This year the Muslim Network Health Collaboration hosted a wonderful event to celebrate Hajj, Eid and Health inequalities. It was a great afternoon that was well attended with senior leaders within the NHS, including Baroness Dido Harding, NHS England and Improvement Chair, and Amanda Pritchard, NHS England and Improvement Chief Operating Officer. The afternoon talks covered a wide variety of topics such as a personal reflections of undertaking a religious pilgrimage, the need for diversity and inclusion in the workforce across the NHS and how the health inequalities in the Muslim community are being addressed with an excellent example of collaborative working from North Staffordshire.
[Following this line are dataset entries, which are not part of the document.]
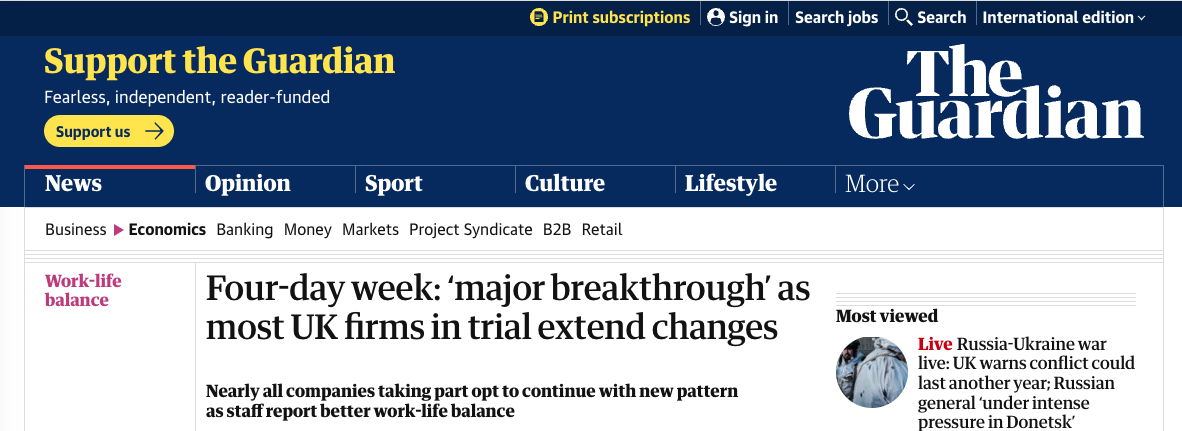Click the pink triangle before Economics
The width and height of the screenshot is (1182, 431).
click(x=119, y=230)
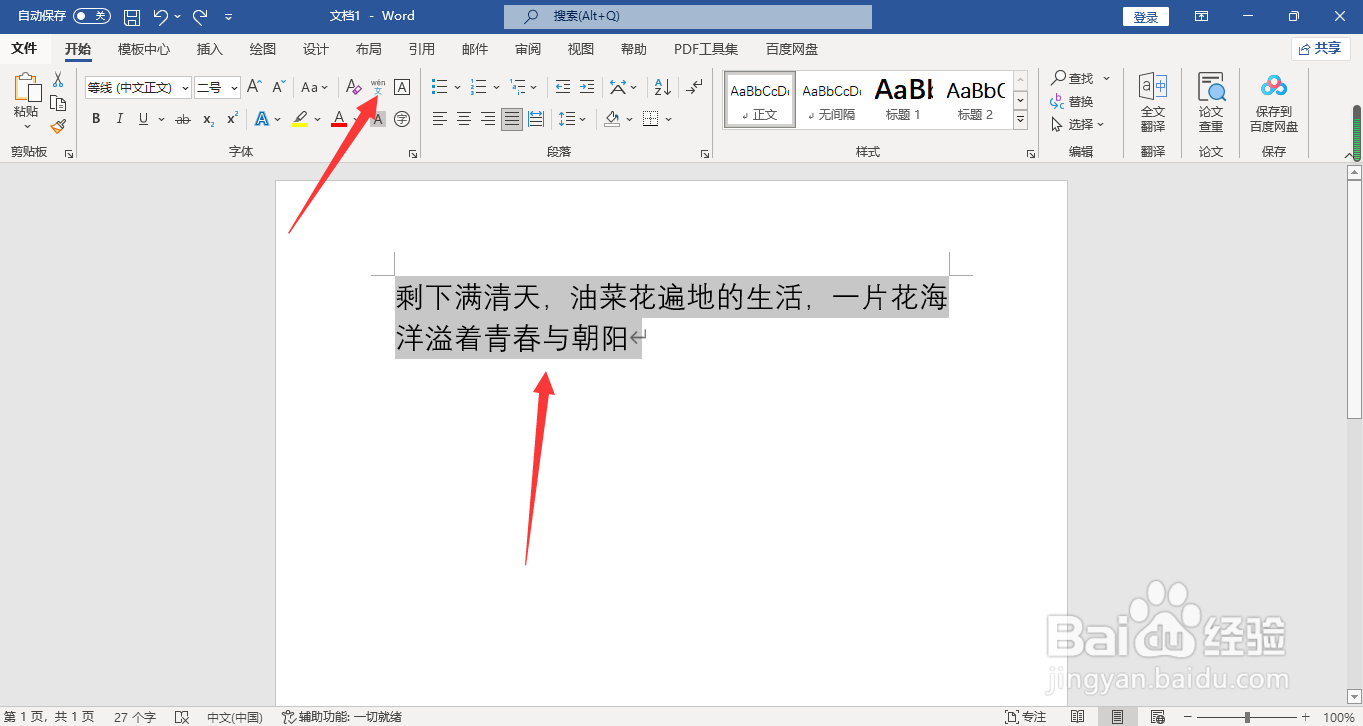
Task: Click the 排序 sort icon
Action: tap(661, 87)
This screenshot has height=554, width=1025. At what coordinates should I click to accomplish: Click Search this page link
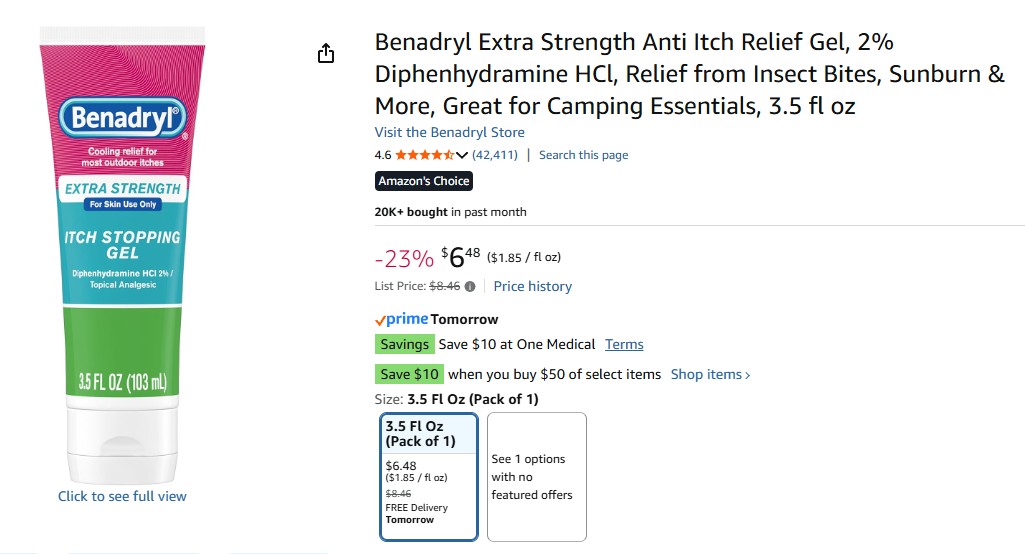pos(583,155)
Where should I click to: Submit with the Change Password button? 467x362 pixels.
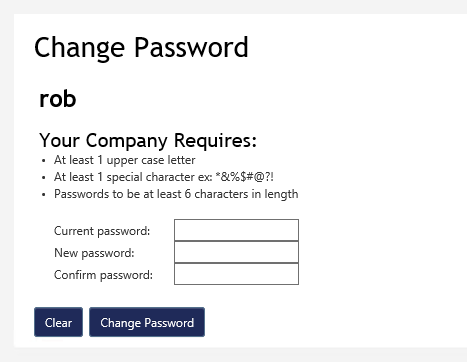(147, 322)
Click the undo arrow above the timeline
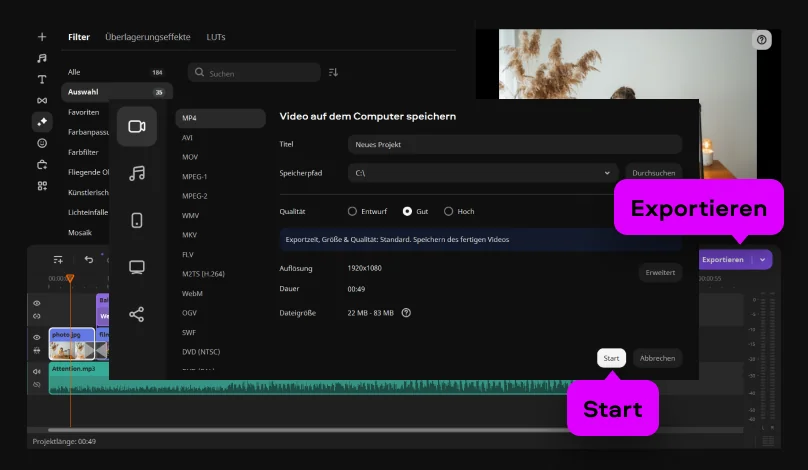Screen dimensions: 808x470 [89, 260]
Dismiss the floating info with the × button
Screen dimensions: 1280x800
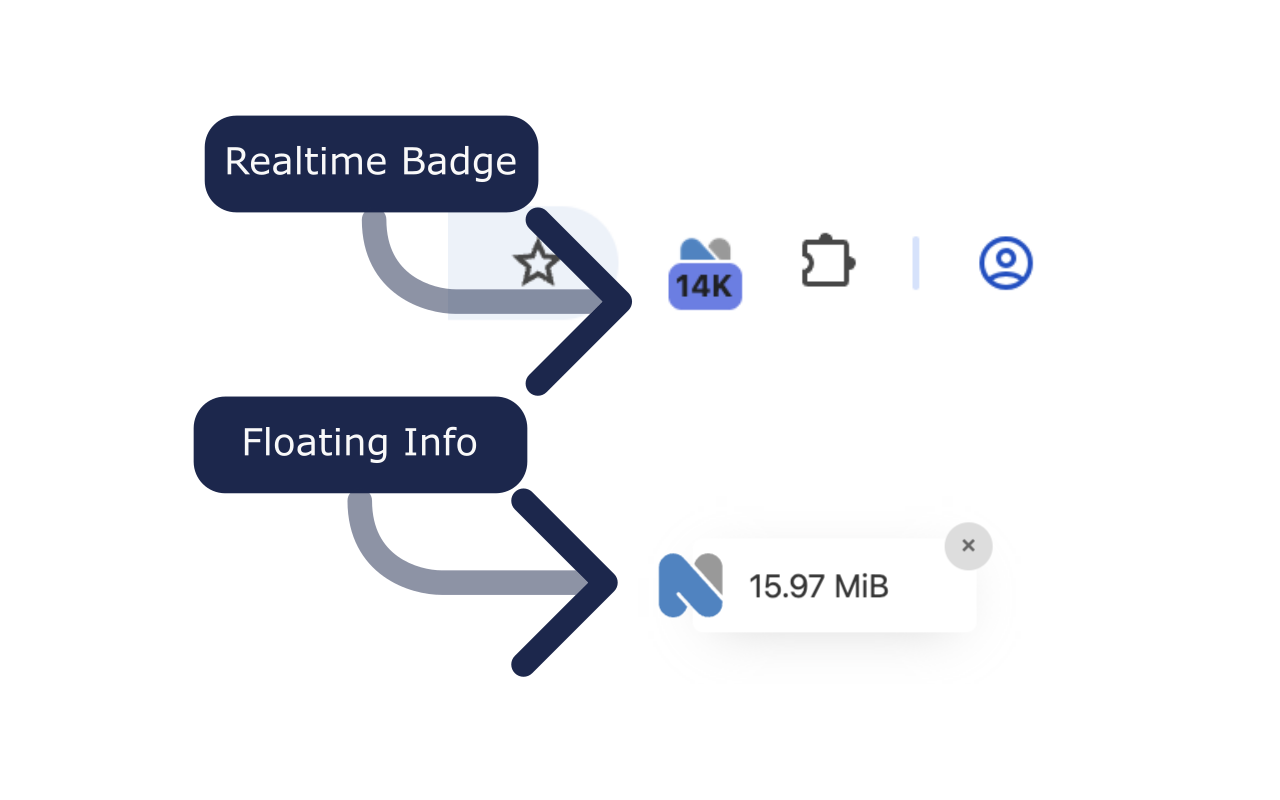click(968, 545)
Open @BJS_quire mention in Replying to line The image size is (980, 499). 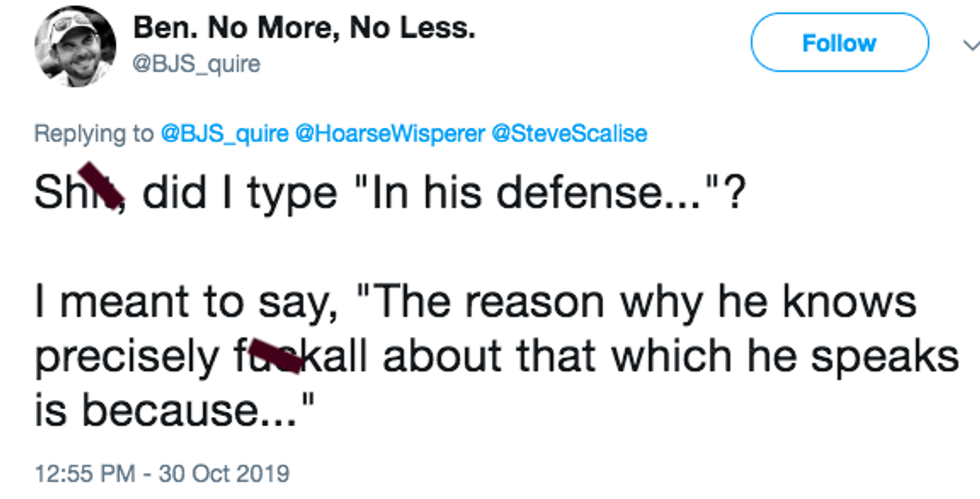point(222,133)
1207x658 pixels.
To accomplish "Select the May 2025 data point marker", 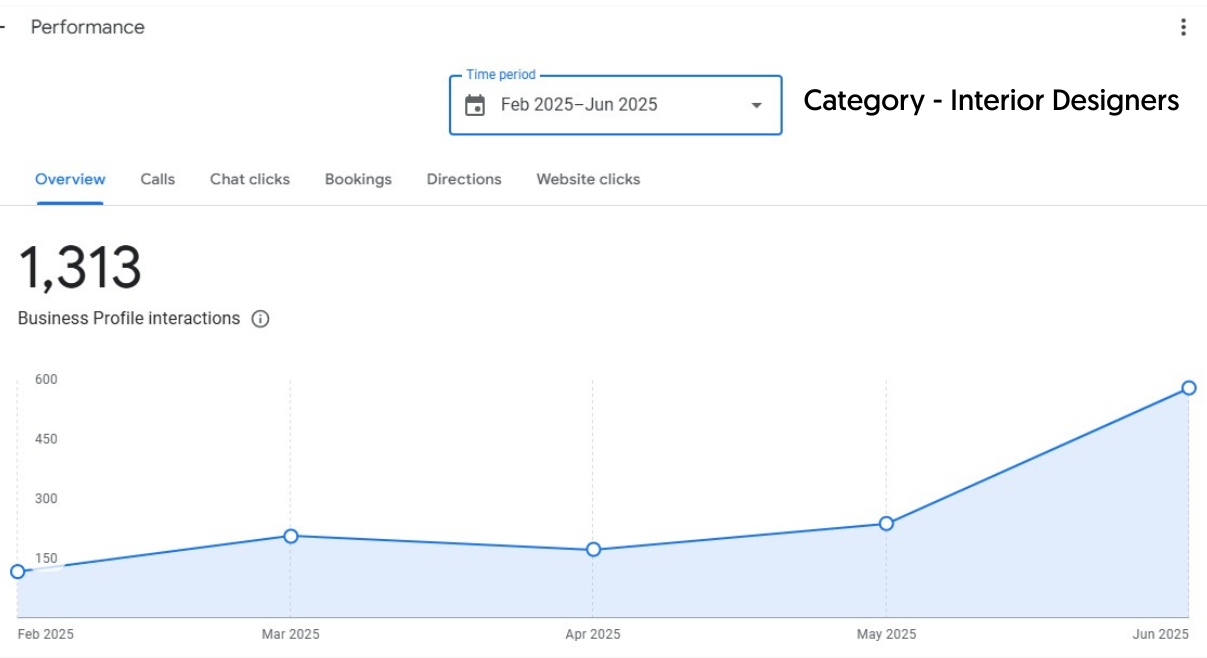I will 886,523.
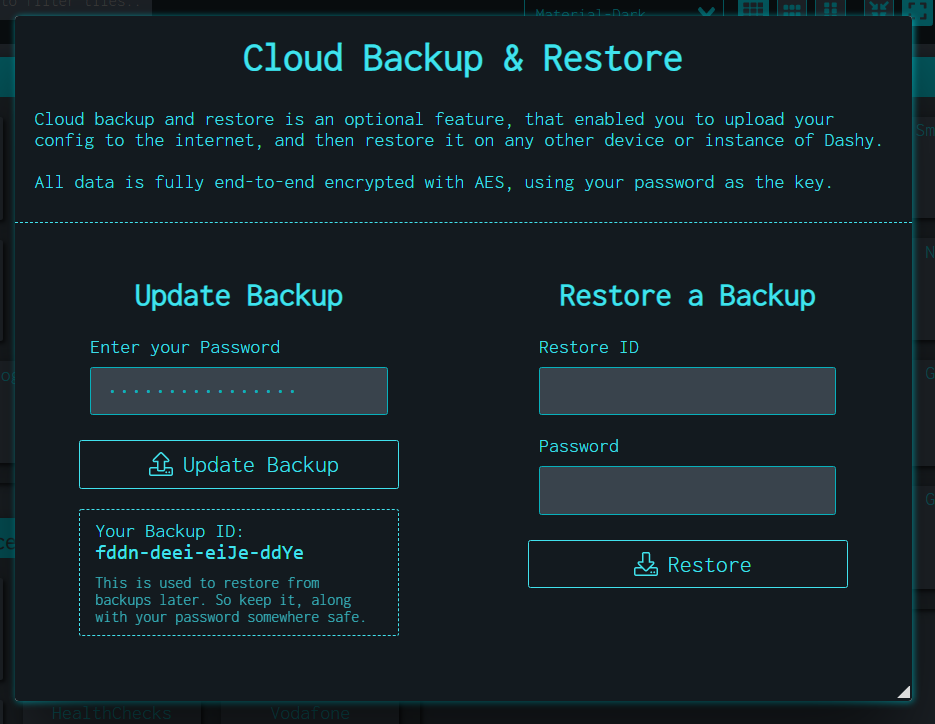Click the filter tiles search box
This screenshot has height=724, width=935.
[75, 6]
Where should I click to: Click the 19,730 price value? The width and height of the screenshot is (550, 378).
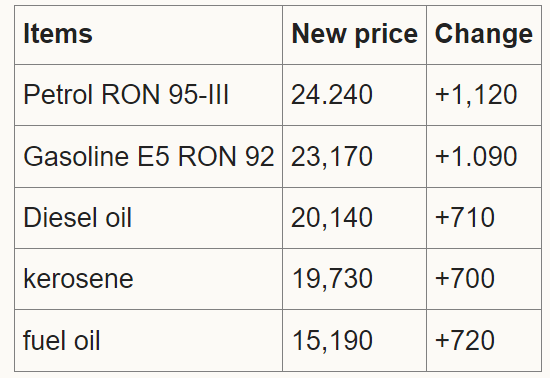pyautogui.click(x=332, y=279)
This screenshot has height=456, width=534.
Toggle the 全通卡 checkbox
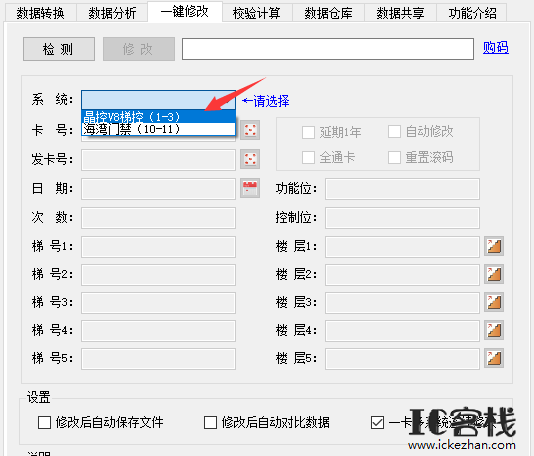[x=308, y=158]
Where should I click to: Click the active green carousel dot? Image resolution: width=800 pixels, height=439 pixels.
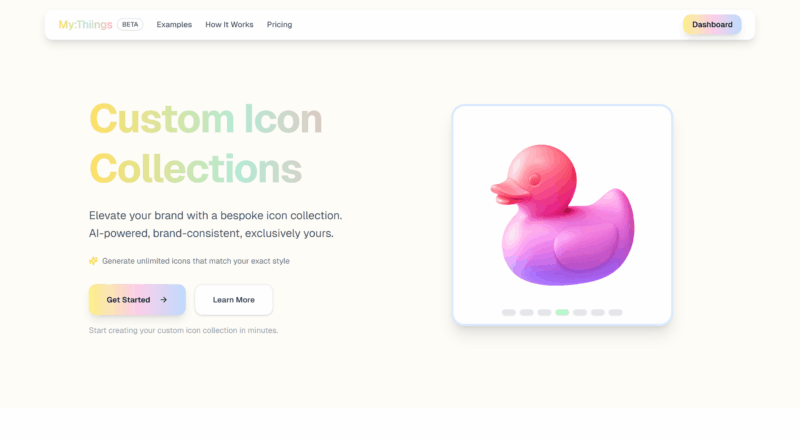point(562,312)
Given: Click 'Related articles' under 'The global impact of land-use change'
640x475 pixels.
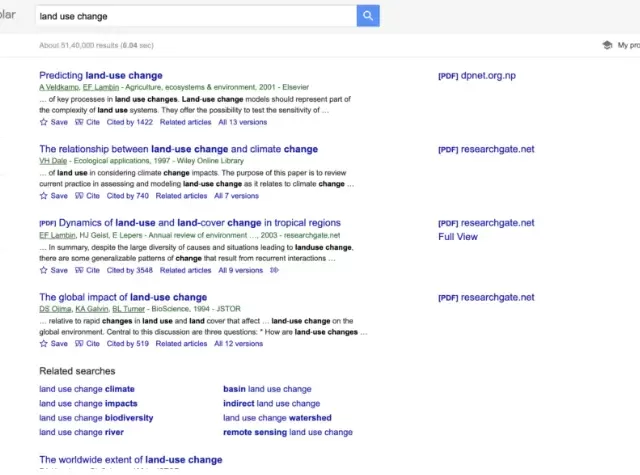Looking at the screenshot, I should pyautogui.click(x=185, y=344).
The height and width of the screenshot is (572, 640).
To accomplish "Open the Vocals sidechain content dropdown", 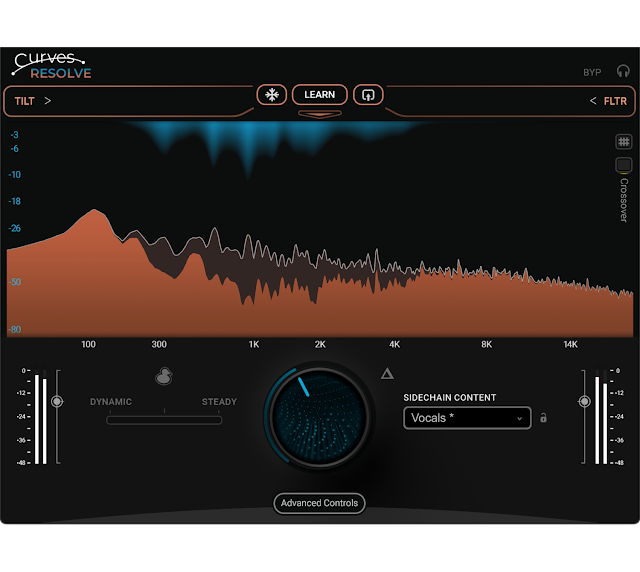I will (x=467, y=418).
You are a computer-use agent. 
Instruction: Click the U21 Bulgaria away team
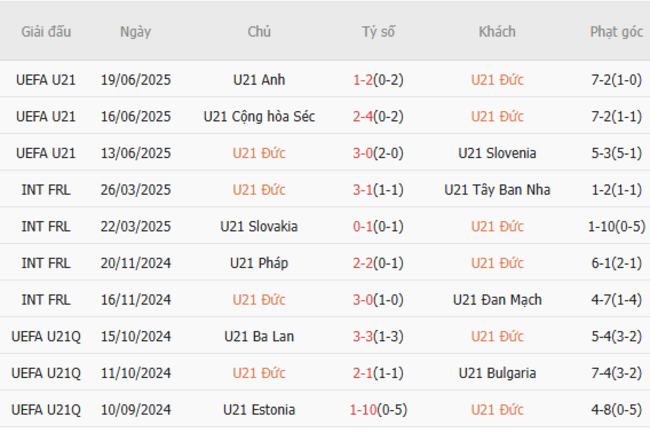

Dr Habib Naqvi, Deputy Director for WRES at NHS England and Improvement, made a very compelling case for diversity and inclusivity for the NHS workforce but shared just how far we have to go on this journey; with only 8 BAME CEOs (out of 231 Trusts) 9 Chairs, 11 Executive Directors of Nursing and 37 Medical Directors. Less than 6% very senior managers are from BAME backgrounds with only 7% overall BME board representation. This is with a 1.4 million workforce and 20% of staff from a BME background – we still have a long way to go for true inclusivity!
The issue of improving HPV vaccine uptake amongst the Muslim youth was an excellent example of collaborative working that was shared by North Staffordshire. Bringing Muslim clinicians who were respected and trusted by the community, to engage with the vaccination process supported by non- clinical non-Muslim staff. Which gave a great model that could be replicated in other regions and for other health inequalities.
The event left me feeling motivated and humbled by the truly inspirational people working to improve the lives of Muslims.
Dr Myra Malik is an Anaesthetist practising in London and Vice Chair of the Muslim Doctors Association.